Start DATA EXTRACT

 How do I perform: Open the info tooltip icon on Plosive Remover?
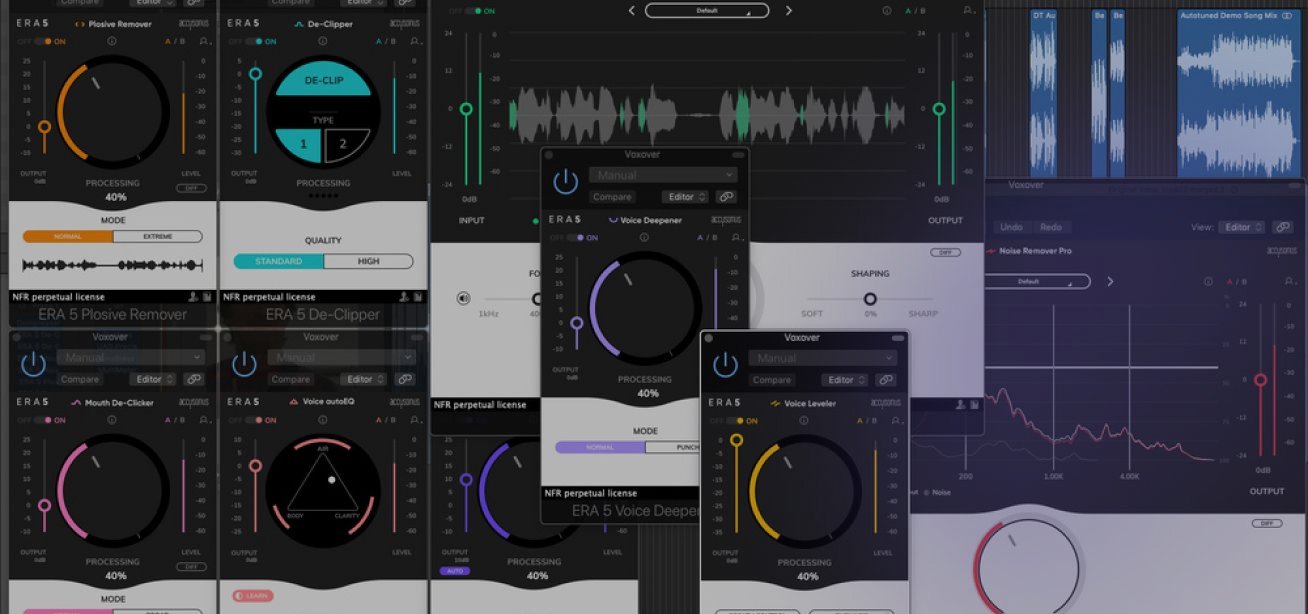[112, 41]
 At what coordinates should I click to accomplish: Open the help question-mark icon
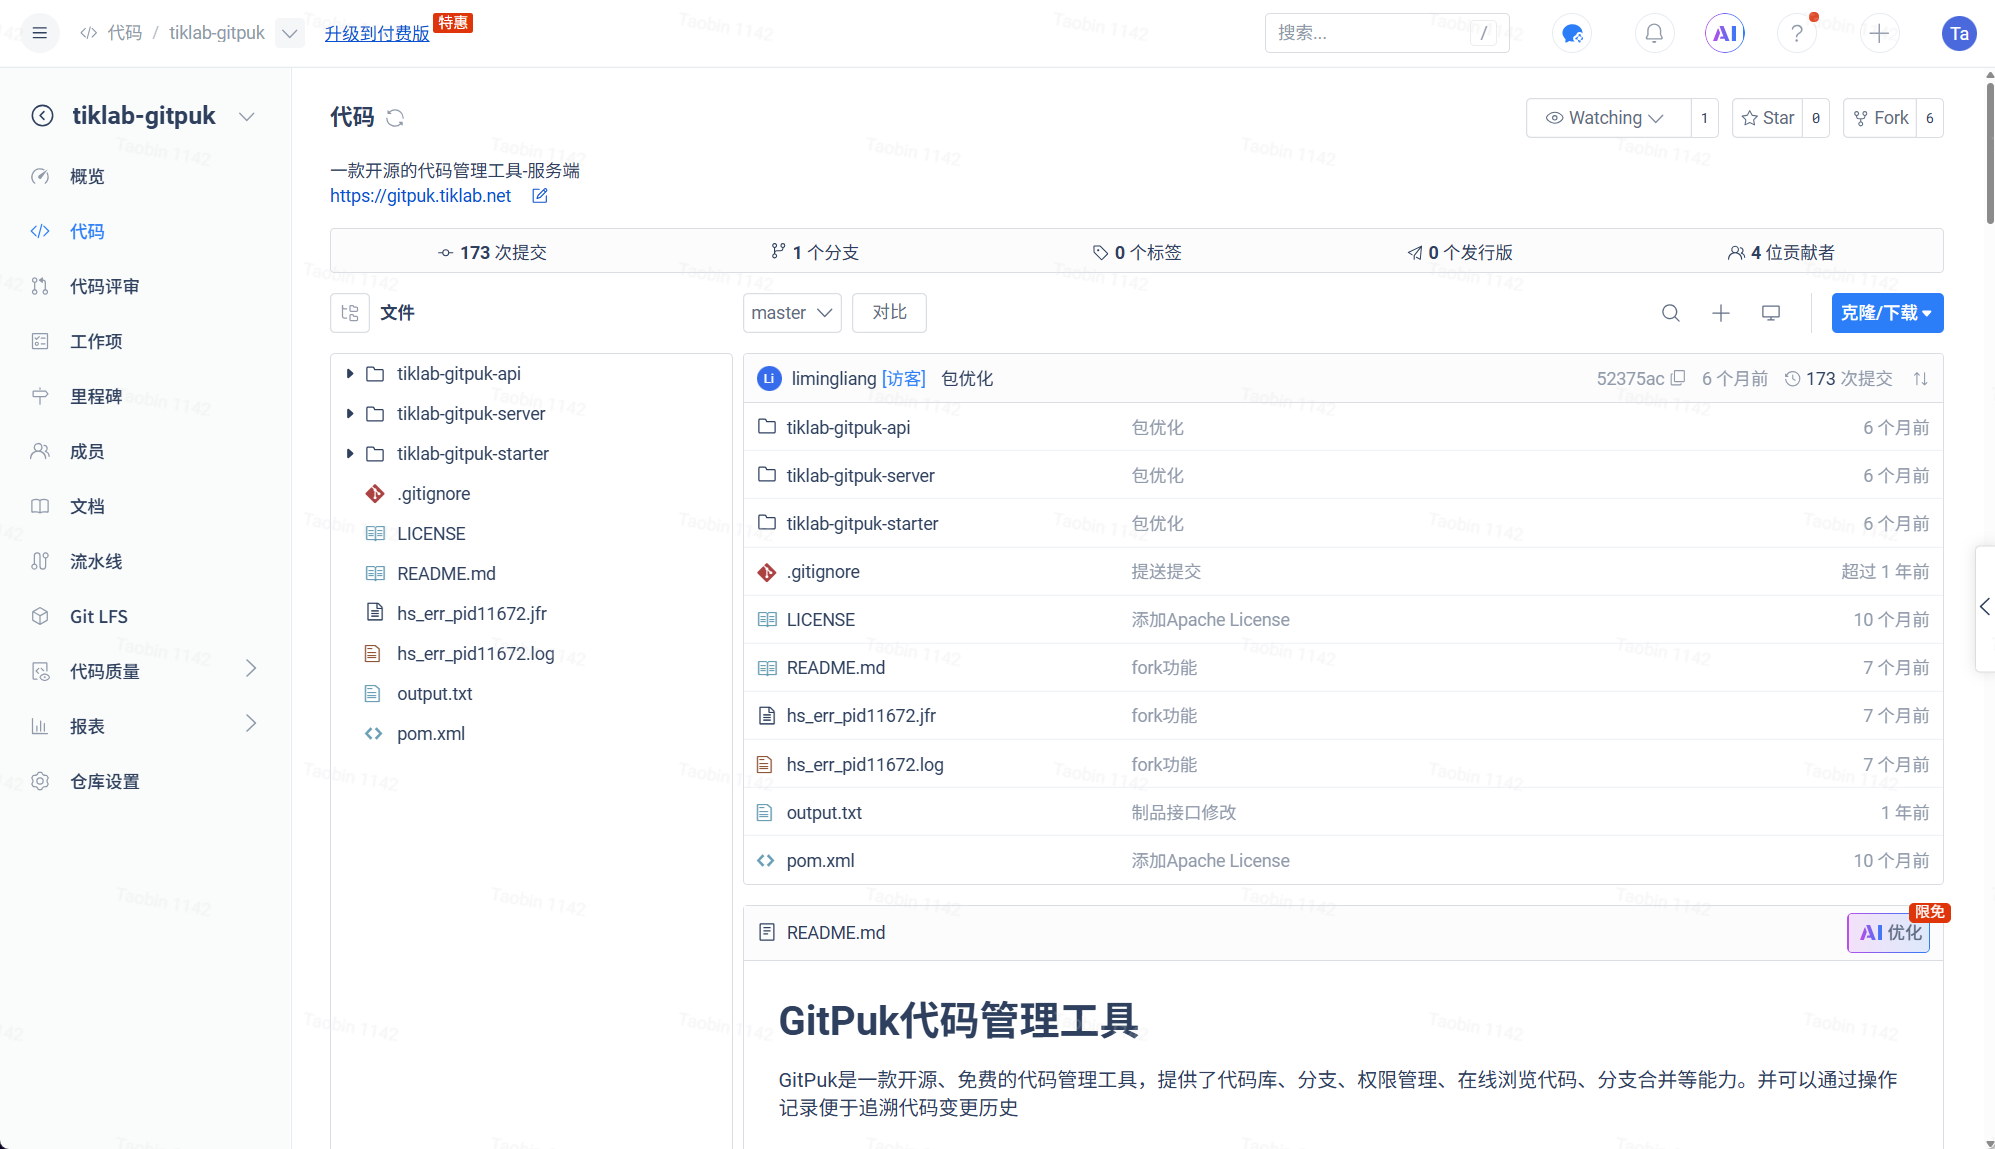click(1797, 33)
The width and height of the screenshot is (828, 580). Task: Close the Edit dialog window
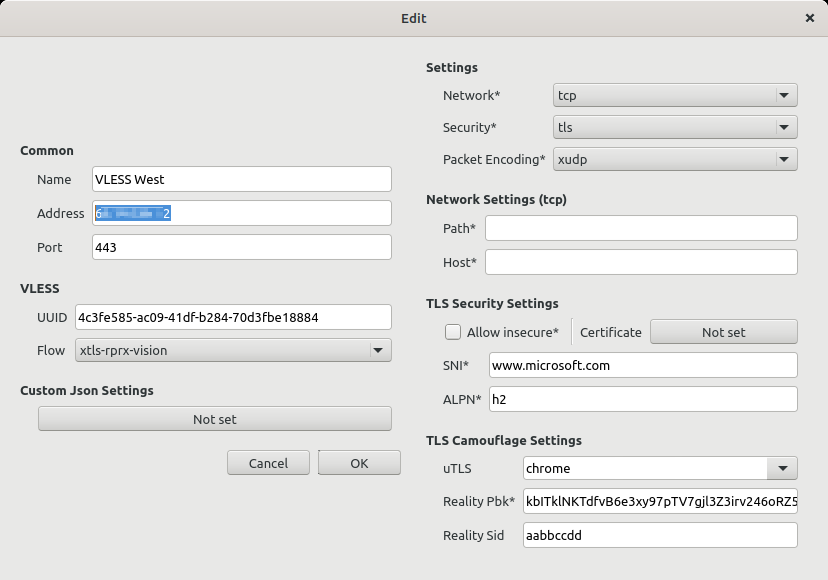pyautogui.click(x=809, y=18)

End DATA EXTRACT

## WHAT IS EXPECTED
Can you substitute "button" for every "icon" in the items above, changing nothing else and leaving out the pictures?

## SOLUTION TO THE PROBLEM
 How do I perform: Open the info tooltip button on Plosive Remover?
[112, 41]
 At what coordinates should I click to accomplish: Open the help question-mark button
click(1797, 33)
The width and height of the screenshot is (828, 580). Task: Close the Edit dialog window
pyautogui.click(x=809, y=18)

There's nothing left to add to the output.